История русской литературы второй половины XX века. Том II. 1953–1993. В авторской редакции - стр. 92
У меня длинный язык, я не Маршак, тот умеет делать, как требуют, а я не умею устраиваться и не хочу. Я буду говорить публично, хотя знаю, что это может плохо кончиться. У меня есть имя, и писать хочу, не боюсь войны, готов умереть, готов поехать на фронт, но дайте мне писать не по трафарету, а как я воспринимаю…»
Группе писателей, возвращавшихся из Чистополя в Москву, был предоставлен специальный пароход. Желая отблагодарить команду парохода, группа писателей решила оставить им книгу записей. Эта идея встретила горячий отклик… Когда с предложением пришли к Пастернаку, он предложил такую запись: «Хочу купаться и ещё жажду свободы печати».
«Пастернак, видимо, серьёзно считает себя поэтом-пророком, которому затыкают рот, поэтому он уходит от всего в сторону, уклоняясь от прямого ответа на вопросы, поставленные войной, а занимается переводами Шекспира, сохраняя свою «поэтическую индивидуальность», далёкую судьбам страны и народа. Пусть-де народ и его судьба – сами по себе, а я – сам по себе…» (Власть и художественная интеллигенция.

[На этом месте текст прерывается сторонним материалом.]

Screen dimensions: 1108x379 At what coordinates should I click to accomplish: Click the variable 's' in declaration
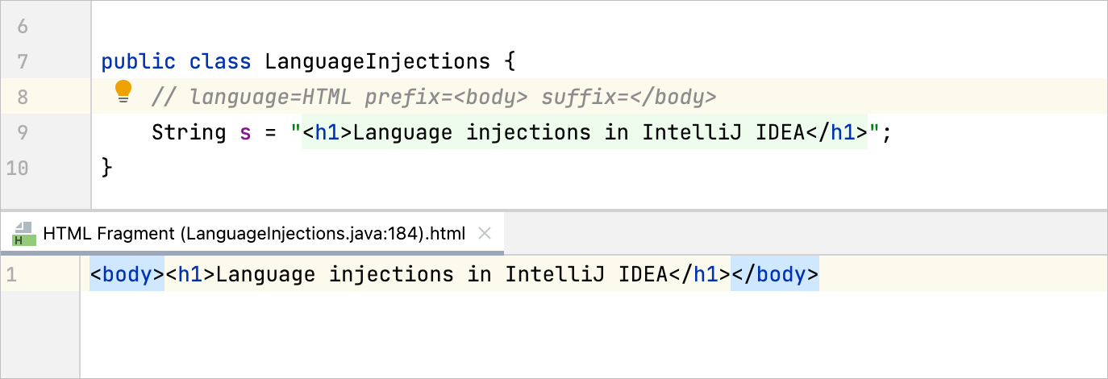click(x=245, y=132)
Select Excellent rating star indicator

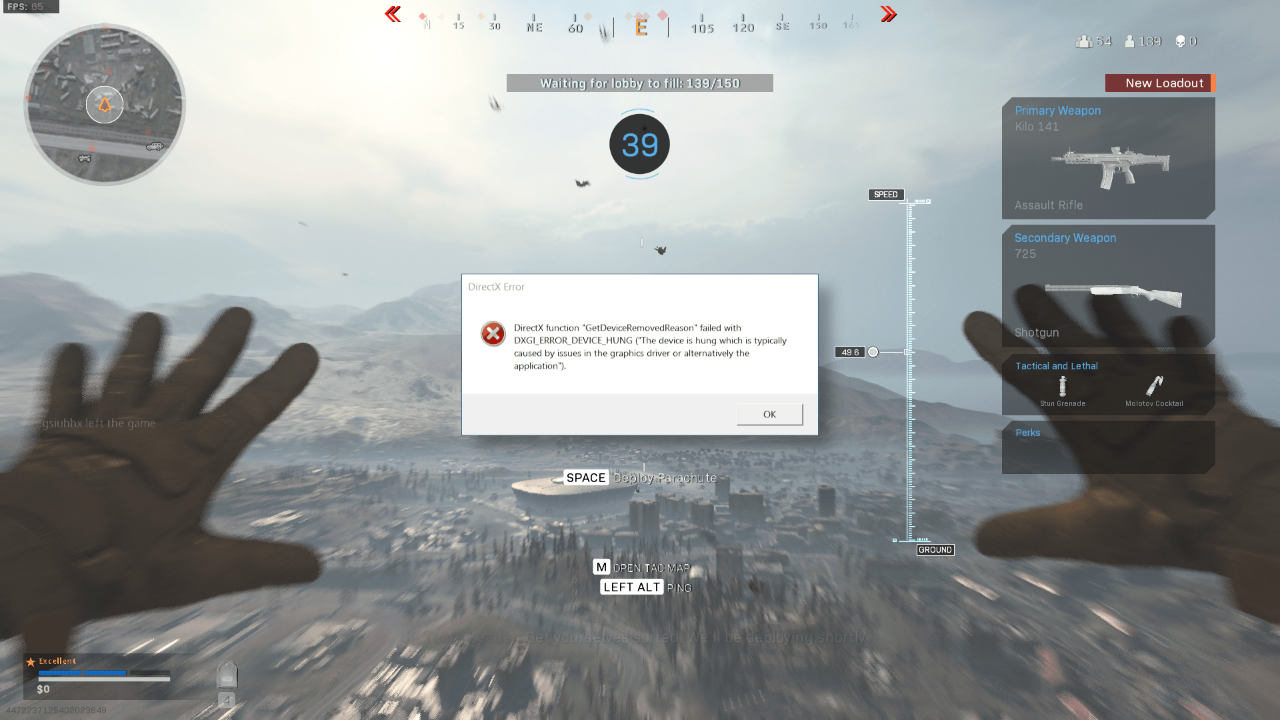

М., 2002. С. 495—496).
С 1945 года Б. Пастернак начал работать над романом «Доктор Живаго», занимался переводами, чтобы содержать семью, но главное – это роман.
В январе 1954 года Анна Ахматова говорила о Б. Пастернаке: «Я обожаю этого человека. Правда, он несносен. Примчался вчера объяснять мне, что он ничтожество. Ну на что это похоже? Я ему сказала: «Милый друг, будьте спокойны, даже если бы вы за последние десять лет ничего не написали, вы всё равно – один из крупнейших поэтов Европы ХХ века» (Чуковская Л. Записки об Анне Ахматовой. Т. 2. С. 92). Борис Пастернак часто упоминал о романе: «Шестьсот страниц уже. Это главное, а, может, единственное, что я сделал. Я пришлю рукопись Корнею Ивановичу, а потом Вам», – сказал он при встрече с Л. Чуковской в январе 1956 года (Там же. Т. 2. С. 190).
Ахматова, прочитав роман, резко бранила его: «Люди неживые, выдуманные. Одна природа живая. Доктор Живаго незаслуженно носит эту фамилию. Он тоже безжизненный. И – вы заметили? – никакой он не доктор. Пресвятые русские врачи лечили всегда, а этот никого, никогда… И почему-то у него всюду дети» (Там же. Т. 2. С. 292. Декабрь 1957).
Когда в 1956 году вышла «Литературная Москва», зашёл разговор о сборнике и в кругу Б. Пастернака. Составители приглашали его к участию, он дал Казакевичу роман, но тот отказался его печатать. Пастернак, обсуждая сборник, сказал: «Нет, нет, никаких стихов. Только «Заметки о Шекспире», да и те хочу взять у них. Вышло у меня с ними так неприятно, так глупо… Какая-то странная затея: всё по-новому, показать хорошую литературу, всё сделать по-новому. Да как это возможно? К (партийному съезду. – В. П.) по-новому! Вот если бы к (беспартийному. – В. П.) – тогда и впрямь ново… У меня с ними вышла глупость… Я такой дурак. Казакевич прислал мне две свои книги. Мне говорили: «проза». Я начал смотреть первую вещь: скупо, точно. Я и подумал: в самом деле. В это время я как раз посылал ему деловую записку, взял да и приписал: «Я начал читать Вашу книгу и вижу, что это прекрасная проза». И потом так пожалел об этом! Читаю дальше: обычное добродушие… Конечно, если убить всех, кто был отмечен личностью, то может это и сойти за прозу… Но я не понимаю: зачем же этот новый альманах, на новых началах – и снова врать. Ведь это раньше за правду голову снимали – теперь, слух идёт, упразднён такой обычай – зачем же они продолжают вранье» (Там же. Т. 2. С. 192).